* _MATERIAL FOR THE TASK_:
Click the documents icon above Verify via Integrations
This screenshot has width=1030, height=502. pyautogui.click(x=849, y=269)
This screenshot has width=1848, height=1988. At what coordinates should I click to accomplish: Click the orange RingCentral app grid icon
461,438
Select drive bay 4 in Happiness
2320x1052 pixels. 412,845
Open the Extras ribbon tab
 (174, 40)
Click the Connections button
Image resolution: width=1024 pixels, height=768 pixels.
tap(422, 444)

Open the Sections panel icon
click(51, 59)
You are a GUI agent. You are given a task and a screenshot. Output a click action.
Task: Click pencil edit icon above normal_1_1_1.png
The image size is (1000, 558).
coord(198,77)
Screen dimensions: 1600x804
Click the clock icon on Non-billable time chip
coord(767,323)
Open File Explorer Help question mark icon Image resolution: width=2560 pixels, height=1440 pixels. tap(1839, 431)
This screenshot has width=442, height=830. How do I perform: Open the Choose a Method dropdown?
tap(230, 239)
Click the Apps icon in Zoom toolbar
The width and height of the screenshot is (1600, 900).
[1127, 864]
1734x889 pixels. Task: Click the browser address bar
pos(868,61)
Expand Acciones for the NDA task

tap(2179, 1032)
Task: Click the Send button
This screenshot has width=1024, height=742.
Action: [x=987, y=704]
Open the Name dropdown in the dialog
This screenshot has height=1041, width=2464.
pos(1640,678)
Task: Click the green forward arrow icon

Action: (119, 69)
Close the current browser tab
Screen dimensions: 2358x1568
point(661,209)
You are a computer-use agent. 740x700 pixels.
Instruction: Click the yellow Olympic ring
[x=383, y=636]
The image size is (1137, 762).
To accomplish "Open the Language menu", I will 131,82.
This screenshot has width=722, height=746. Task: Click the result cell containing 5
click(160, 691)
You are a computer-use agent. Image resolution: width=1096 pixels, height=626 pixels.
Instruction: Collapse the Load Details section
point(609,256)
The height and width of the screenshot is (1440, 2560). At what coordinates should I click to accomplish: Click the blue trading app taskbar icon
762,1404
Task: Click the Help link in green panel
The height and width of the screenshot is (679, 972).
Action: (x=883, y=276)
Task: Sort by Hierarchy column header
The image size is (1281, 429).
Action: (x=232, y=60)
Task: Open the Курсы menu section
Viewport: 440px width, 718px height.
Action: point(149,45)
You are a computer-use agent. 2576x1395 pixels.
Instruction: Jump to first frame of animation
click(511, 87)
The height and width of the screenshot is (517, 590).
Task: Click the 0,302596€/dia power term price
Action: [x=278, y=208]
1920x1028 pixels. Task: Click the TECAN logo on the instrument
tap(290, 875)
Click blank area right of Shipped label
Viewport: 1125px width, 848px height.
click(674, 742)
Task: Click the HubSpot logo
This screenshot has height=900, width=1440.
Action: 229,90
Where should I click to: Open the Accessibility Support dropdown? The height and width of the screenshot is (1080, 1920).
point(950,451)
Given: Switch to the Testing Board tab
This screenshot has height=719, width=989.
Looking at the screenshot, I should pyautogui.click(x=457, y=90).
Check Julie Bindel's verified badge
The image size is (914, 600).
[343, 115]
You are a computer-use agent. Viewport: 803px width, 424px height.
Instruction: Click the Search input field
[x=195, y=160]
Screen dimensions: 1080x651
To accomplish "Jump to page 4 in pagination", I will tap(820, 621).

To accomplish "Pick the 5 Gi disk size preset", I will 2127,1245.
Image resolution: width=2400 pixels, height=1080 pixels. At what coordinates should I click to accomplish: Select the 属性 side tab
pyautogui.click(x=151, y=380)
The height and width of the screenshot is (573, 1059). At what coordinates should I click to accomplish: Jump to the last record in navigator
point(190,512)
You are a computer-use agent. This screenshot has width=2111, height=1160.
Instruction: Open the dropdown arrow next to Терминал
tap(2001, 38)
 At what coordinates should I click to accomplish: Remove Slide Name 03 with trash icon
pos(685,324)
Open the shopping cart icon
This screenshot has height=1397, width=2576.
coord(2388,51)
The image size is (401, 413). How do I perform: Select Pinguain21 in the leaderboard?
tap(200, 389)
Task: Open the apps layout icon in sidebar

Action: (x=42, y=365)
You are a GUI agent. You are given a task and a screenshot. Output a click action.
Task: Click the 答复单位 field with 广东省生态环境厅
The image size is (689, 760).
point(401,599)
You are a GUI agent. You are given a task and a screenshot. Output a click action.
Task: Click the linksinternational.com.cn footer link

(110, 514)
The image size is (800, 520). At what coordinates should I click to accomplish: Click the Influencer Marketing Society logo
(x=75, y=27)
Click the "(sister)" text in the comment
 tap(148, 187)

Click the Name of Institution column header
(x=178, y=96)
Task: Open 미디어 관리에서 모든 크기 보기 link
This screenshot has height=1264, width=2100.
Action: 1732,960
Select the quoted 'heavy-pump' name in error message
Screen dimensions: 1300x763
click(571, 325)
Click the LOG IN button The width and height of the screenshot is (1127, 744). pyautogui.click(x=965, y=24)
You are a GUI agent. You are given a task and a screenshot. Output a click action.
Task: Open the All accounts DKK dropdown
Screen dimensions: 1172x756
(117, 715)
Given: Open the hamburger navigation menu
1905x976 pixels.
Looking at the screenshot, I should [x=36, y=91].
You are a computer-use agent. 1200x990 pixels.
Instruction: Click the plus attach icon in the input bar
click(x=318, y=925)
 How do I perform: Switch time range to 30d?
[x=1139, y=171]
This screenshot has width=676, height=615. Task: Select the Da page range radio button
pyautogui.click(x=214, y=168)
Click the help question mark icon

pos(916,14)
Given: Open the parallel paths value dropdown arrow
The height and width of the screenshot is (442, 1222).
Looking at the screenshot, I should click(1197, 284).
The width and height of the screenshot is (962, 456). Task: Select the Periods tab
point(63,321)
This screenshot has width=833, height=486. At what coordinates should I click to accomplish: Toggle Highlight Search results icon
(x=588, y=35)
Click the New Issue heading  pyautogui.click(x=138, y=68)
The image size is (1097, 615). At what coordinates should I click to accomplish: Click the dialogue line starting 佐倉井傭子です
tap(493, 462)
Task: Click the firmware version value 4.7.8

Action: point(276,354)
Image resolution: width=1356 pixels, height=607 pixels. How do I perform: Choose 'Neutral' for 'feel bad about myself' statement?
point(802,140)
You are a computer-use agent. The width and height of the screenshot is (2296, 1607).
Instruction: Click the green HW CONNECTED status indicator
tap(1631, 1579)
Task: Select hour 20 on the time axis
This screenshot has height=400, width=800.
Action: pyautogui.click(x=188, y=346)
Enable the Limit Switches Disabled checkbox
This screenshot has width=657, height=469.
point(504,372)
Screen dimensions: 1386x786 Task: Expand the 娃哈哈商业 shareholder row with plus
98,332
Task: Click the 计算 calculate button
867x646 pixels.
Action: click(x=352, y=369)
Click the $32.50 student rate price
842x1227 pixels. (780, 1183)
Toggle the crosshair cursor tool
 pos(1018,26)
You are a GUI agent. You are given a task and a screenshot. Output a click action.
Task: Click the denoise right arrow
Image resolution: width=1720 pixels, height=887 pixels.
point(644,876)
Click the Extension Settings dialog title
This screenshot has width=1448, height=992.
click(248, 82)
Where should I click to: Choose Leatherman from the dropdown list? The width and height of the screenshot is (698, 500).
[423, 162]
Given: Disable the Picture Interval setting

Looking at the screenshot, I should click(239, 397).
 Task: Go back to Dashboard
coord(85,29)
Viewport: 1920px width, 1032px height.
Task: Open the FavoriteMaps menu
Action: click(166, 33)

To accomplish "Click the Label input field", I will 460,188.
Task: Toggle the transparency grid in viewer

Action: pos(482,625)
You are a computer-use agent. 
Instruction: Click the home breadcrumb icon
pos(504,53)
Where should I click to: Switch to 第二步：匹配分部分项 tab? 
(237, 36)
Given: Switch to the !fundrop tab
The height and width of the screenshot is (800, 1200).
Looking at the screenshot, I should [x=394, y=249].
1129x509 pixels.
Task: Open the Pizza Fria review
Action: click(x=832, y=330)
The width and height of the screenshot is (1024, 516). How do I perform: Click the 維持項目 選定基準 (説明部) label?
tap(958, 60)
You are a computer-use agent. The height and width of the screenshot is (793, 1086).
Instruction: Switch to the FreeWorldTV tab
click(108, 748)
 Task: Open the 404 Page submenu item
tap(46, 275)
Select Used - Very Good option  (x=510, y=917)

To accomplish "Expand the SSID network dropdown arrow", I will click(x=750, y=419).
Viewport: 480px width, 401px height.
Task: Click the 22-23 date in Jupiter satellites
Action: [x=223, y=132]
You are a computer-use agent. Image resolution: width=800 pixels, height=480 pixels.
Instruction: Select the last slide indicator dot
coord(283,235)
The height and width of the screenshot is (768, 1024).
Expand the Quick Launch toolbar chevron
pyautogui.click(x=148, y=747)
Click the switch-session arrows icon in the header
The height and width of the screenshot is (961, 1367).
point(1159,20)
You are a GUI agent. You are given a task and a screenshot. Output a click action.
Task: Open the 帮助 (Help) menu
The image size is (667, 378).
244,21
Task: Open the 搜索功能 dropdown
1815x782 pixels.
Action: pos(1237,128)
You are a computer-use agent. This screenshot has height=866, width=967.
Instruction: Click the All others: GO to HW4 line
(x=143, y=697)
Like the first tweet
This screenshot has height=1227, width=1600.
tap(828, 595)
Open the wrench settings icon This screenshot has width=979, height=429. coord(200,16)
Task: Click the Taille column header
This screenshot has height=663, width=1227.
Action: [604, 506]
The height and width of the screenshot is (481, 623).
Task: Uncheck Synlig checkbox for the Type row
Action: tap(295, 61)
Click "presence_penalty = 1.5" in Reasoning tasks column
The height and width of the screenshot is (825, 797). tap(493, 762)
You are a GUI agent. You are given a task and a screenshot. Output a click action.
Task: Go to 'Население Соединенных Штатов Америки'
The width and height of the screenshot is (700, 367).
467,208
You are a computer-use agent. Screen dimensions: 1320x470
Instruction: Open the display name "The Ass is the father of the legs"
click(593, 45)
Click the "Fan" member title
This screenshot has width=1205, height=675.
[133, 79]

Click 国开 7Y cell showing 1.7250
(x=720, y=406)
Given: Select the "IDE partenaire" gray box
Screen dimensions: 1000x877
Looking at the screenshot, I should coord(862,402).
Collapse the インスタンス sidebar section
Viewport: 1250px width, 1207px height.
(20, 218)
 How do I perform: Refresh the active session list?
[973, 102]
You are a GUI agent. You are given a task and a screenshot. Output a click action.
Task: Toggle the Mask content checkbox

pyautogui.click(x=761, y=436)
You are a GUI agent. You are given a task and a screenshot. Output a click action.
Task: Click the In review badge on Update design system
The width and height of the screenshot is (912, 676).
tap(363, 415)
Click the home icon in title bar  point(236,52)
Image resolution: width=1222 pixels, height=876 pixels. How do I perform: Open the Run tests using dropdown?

* _STATED EXERCISE_:
Rewrite the records from the line with "Click the Name of Institution column header" up to and including the line with "click(571, 325)", changing "column header" to "column heading" and keeping everything else the same. Return only those lines.

* _WRITTEN ANSWER_:
Click the Name of Institution column heading
(x=178, y=96)
Task: Open 미디어 관리에서 모든 크기 보기 link
This screenshot has height=1264, width=2100.
Action: 1732,960
Select the quoted 'heavy-pump' name in error message
Screen dimensions: 1300x763
click(571, 325)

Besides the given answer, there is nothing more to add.